Another trait of Togusa's that the actor is grateful for is his lack of cyber enhancements. Compared with fellow cast member Pilou Asbaek, who wears prosthetic eyes to play Section 9 member Batou, he had it easy.

All he had to worry about was Togusa's mullet, a hairstyle that is long in the back and short in the front. "It still takes a while to get ready, even though I grew out my hair for it. The hairstylists needed to add extensions," he says.

"It took me a while to get my hair ready, but it took Pilou twice as long. He was my buddy in the make-up trailer... we passed the time by showing each other funny YouTube videos."

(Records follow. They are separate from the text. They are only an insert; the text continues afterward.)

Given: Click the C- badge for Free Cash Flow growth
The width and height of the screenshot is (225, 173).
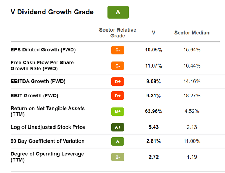Looking at the screenshot, I should tap(118, 65).
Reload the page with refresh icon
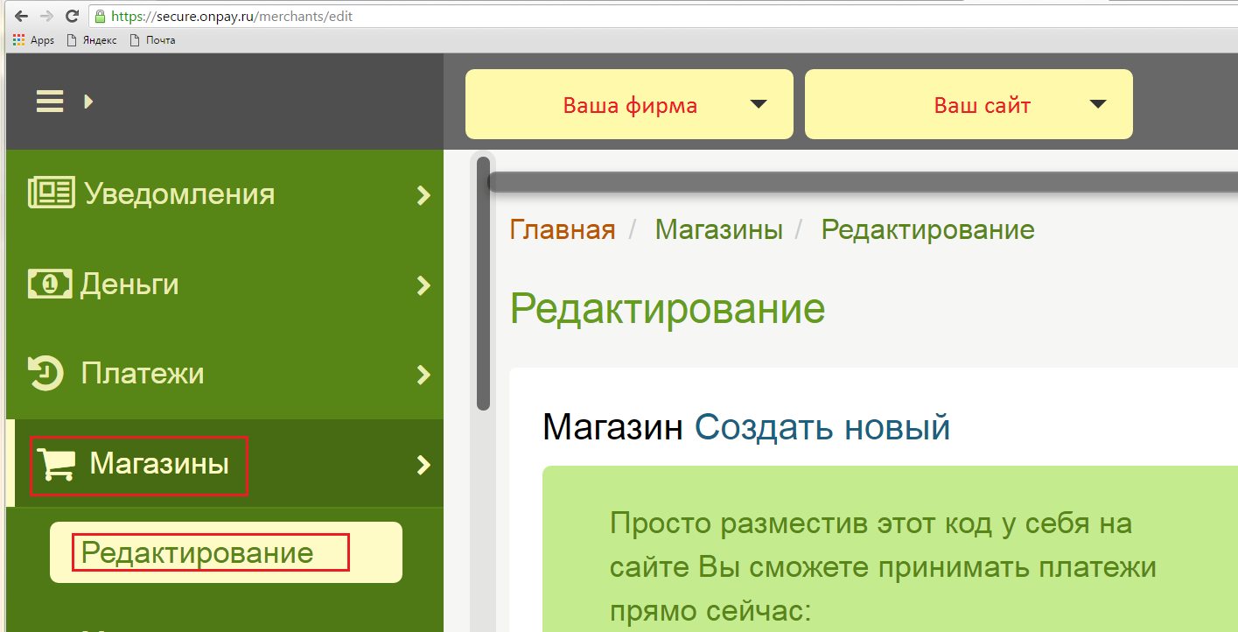This screenshot has width=1238, height=632. [72, 17]
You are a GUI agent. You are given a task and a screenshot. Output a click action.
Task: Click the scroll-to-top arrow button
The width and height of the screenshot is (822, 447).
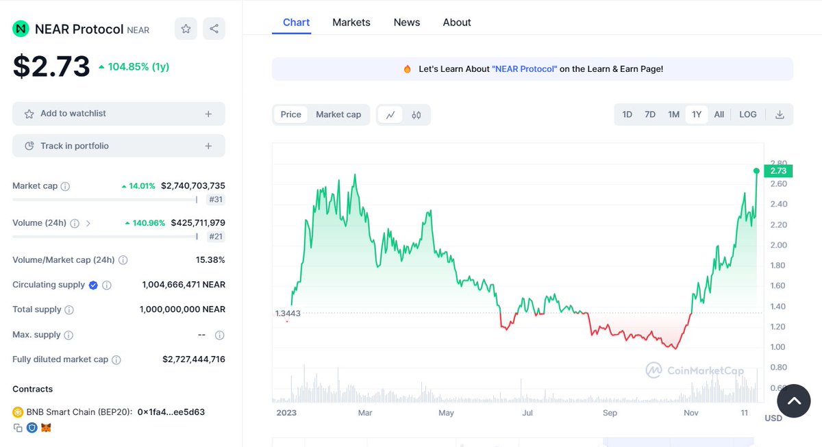794,401
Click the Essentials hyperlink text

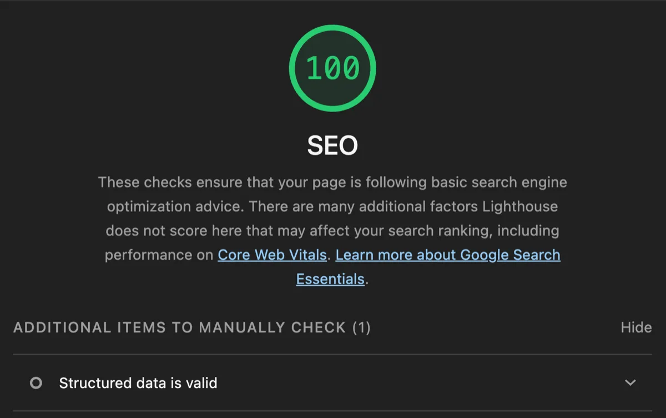click(x=330, y=279)
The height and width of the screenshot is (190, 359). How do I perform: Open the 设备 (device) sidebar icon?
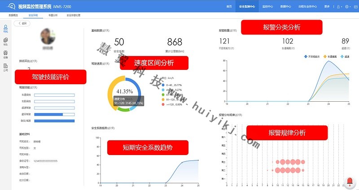pyautogui.click(x=5, y=55)
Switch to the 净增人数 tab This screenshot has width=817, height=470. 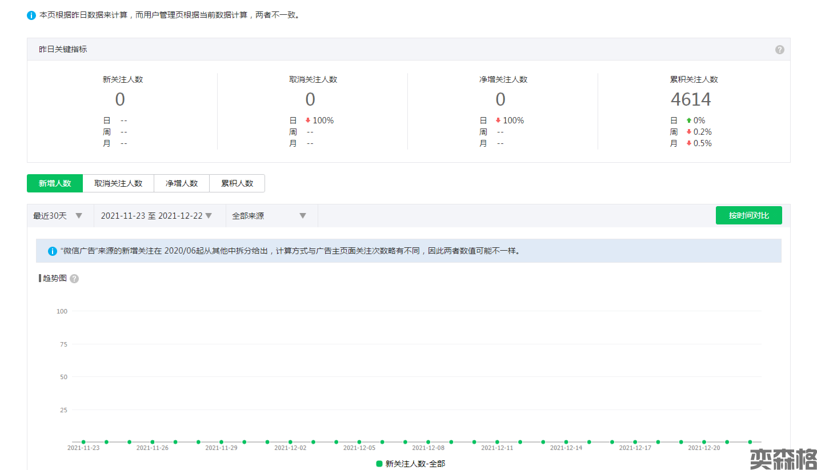coord(182,183)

It took 4 hours to put on bionic eyes

Danish actor Asbaek, 35, is not too fond of wearing the prosthetics that are supposed to be enhanced eyes for his character Batou to see through objects with.

“It took four hours to put them on. The days I was not wearing them were happy days,” says the actor at the press event in Seoul.

But the eyes are not just a cosmetic decision, he says – they play a role in making Batou an interesting character, one that embodies the film’s themes of the clash between human individuality and machine conformity.

In the story, Batou goes from a normal person to one with superhuman gifts because of his bionic eyes. But his new powers never diminish his capacity for kindness, says Asbaek.

“The more cyber-enhanced Batou becomes, the more human he becomes.”

French actress Juliette Binoche, 53, is the odd one out in the cast as she is best known for her work in weighty dramas and arthouse cinema, in films such as Krzysztof Kieslowski’s Three Colors trilogy (1993- 1994) and the critically acclaimed Clouds Of Sils Maria (2014).

There is no “big-budget movie Juliette” versus “arthouse Juliette”, says Binoche, who was also in Seoul. What she brings to the role depends on the freedom given to her by the director. On Ghost In The Shell, Sanders set her free.

In the movie, she is roboticist Dr Ouelet, a member of the team that created Major. Her relationship with Major becomes deeper and more maternal as the film progresses.

“I was given space, absolutely. Sometimes, Rupert would worry that the relationship would be too emotional because he wanted to believe my character is a scientist. There is a fine line to find that equilibrium – she is the scientist who created this ghost in a shell, yet she feels emotions about it.”

• Ghost In The Shell opens in Singapore tomorrow.